What Kafka Is
Apache Kafka is a distributed event streaming platform used as:
- a message queue (async processing)
- a stream (real-time continuous data)
Summary
Kafka is a distributed append-only log built for high throughput, scalability, and durability.
Analogy: Kafka is like a shared ledger where events are written once and readers independently replay it at their own speed.
Motivating Example (Why Kafka Exists)
World Cup live stats:
- goals, fouls, substitutions → events
- events must be ordered per match
- massive traffic spikes
- consumers must scale horizontally
Problems Kafka solves:
- ordering
- scalability
- fault tolerance
Core Kafka Concepts
Cluster & brokers
- cluster = multiple brokers
- broker = a server storing data & serving clients
Important
More brokers = more storage + more throughput.
Topics vs partitions
- topic: logical stream of messages
- partition: physical, ordered, immutable log
| concept | purpose |
|---|---|
| topic | data organization |
| partition | scale + ordering |
| broker | hosts partitions |
Important
Ordering is guaranteed only within a partition.
Producers & consumers
- producer → writes messages
- consumer → reads messages
- Kafka is data-agnostic (schema doesn’t matter)
Message anatomy
A Kafka message contains:
- value (required)
- key (optional, affects partitioning)
- timestamp (optional)
- headers (metadata)
Tip
The key is the most important design decision.

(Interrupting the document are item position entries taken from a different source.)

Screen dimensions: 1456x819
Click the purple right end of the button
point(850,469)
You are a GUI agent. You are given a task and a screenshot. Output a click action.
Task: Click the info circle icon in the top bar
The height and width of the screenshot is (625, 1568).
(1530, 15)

Partitioning Logic (Critical)
(flow) producer → hash(key) → partition → broker
Rules:
- same key → same partition → ordered
- no key → round-robin → no ordering
Summary
Partitioning controls ordering, parallelism, and hotspots.
Append-Only Log Model
Each partition:
- append-only
- immutable
- sequential writes
- offset-based reads
Benefits:
- fast disk IO
- easy replication
- simple recovery
Important
Kafka is fast because it never updates data, only appends.
Offsets & Consumption
- every message has an offset
- consumers track progress via offsets
- offsets are committed, not messages acknowledged
Important
Kafka tracks where you are, not what you processed.
Replication & Durability
Leader–follower model
- each partition has:
- 1 leader
- N−1 followers
- leader handles reads & writes
- followers replicate passively
Summary
Replication protects against broker failure, not bad data.
Acknowledgements (acks)
acks=all→ leader + all replicas confirm
Trade-off:
- durability ↑
- latency ↑
Replication factor
- default = 3
- survives broker failure
- costs disk space
| factor | durability | storage |
|---|---|---|
| 1 | low | low |
| 3 | high | high |
Consumer model
Kafka uses pull-based consumption:
- consumers poll at their own pace
- prevents slow consumers from being overwhelmed
- enables batching
Analogy: consumers sip from a river, Kafka never force-feeds.
Consumer Groups
- group = multiple consumers sharing work
- one partition → one consumer per group
Important
Same message can be read by multiple consumer groups.
Consumer Failure Handling
Offset recovery
- offsets committed after processing
- restart → resume from last committed offset
Rebalancing
- partitions redistributed across alive consumers
Warning
Commit offsets after critical work, or you risk data loss.
Kafka: Queue vs Stream
| message queue | stream |
|---|---|
| async tasks | continuous processing |
| usually one consumer group | many consumer groups |
| pull + ack | replayable log |
Summary
Kafka itself is the same — consumer behavior changes.
When to Use Kafka
Use kafka as a queue when:
- async processing (youtube transcoding)
- ordering required (ticketmaster queue)
- producer & consumer must scale independently
Use kafka as a stream when:
- real-time analytics (ad clicks)
- fan-out to many consumers (fb live comments)
Scalability Basics
Message size
- recommended < 1MB
- Kafka ≠ blob storage
Correct pattern:
- blobs → S3
- Kafka → pointer (URL)
Warning
Storing large blobs in Kafka is an anti-pattern.
Broker capacity (rough)
- ~1TB storage
- ~1M msgs/sec (hardware dependent)
If below this → scaling discussion may not be needed.
Scaling Strategies
Add brokers
- increases capacity
- requires enough partitions
Important
Under-partitioned topics cannot use new brokers.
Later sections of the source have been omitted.